任务简述:
请在下方列表中查找所有含有字符串“width”的行，并将这些行逐一照录。

+ + + +

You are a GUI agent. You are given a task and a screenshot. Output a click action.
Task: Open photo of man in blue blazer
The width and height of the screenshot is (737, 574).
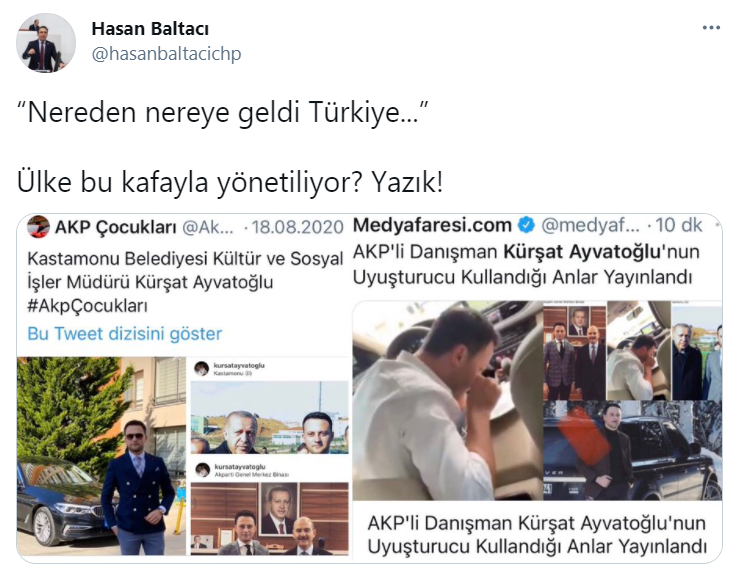[x=101, y=456]
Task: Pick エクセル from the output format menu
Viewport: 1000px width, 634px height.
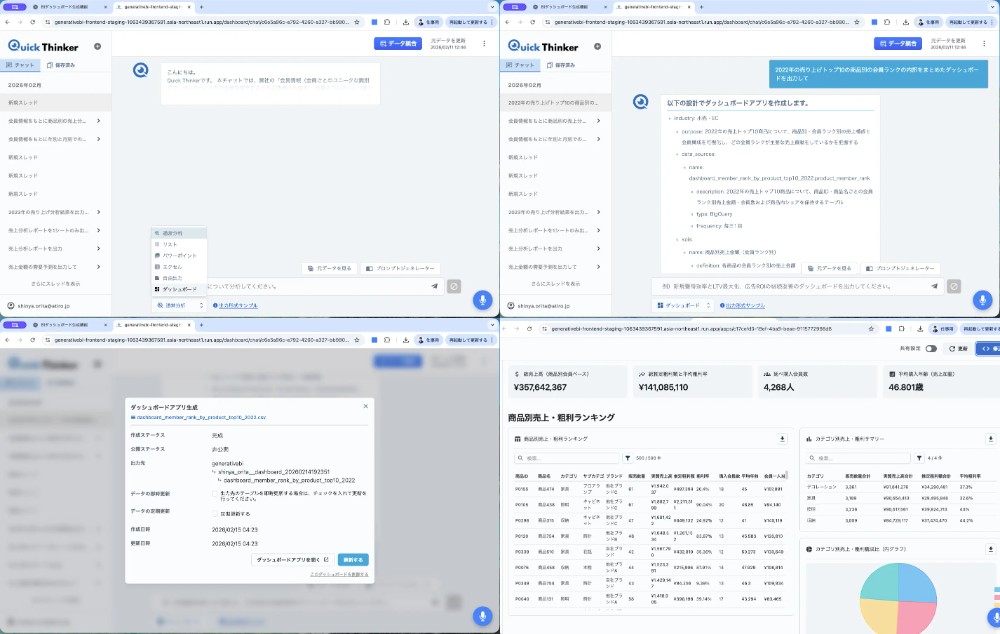Action: pyautogui.click(x=175, y=266)
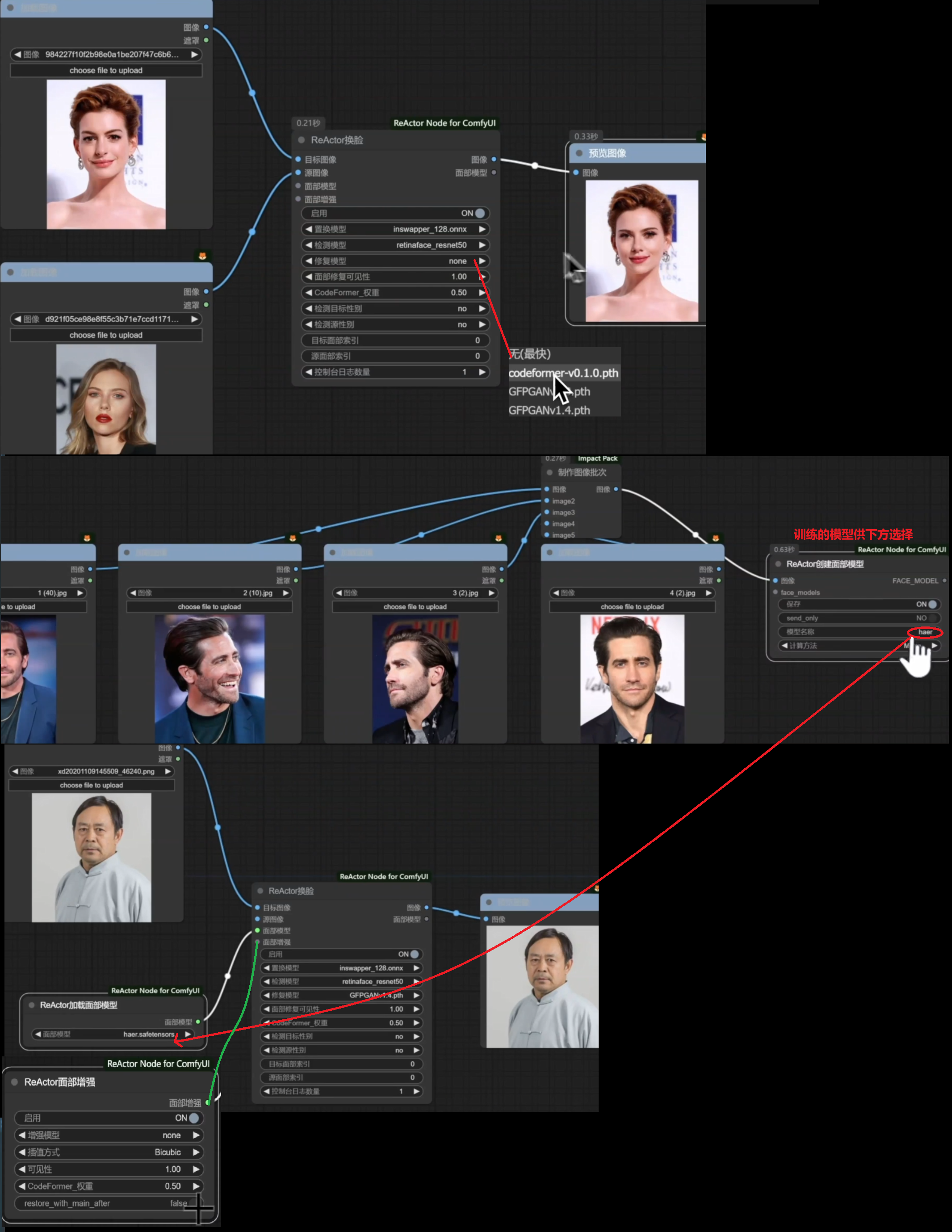Click right arrow of 置换模型 inswapper_128.onnx
This screenshot has height=1232, width=952.
[482, 230]
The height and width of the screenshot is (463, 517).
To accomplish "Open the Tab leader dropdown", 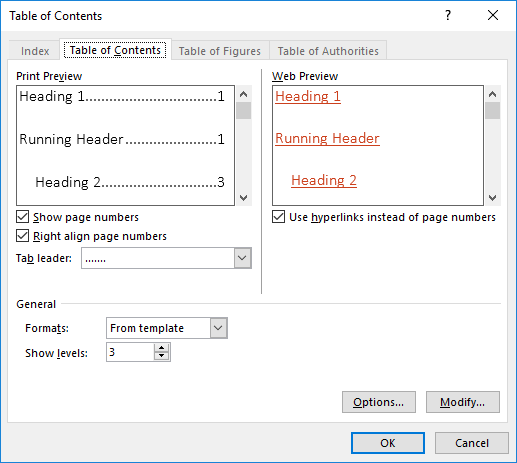I will 242,258.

+ + + +

任务答复:
The width and height of the screenshot is (737, 574).
Viewport: 1000px width, 634px height.
This screenshot has height=1232, width=952.
The height and width of the screenshot is (463, 517).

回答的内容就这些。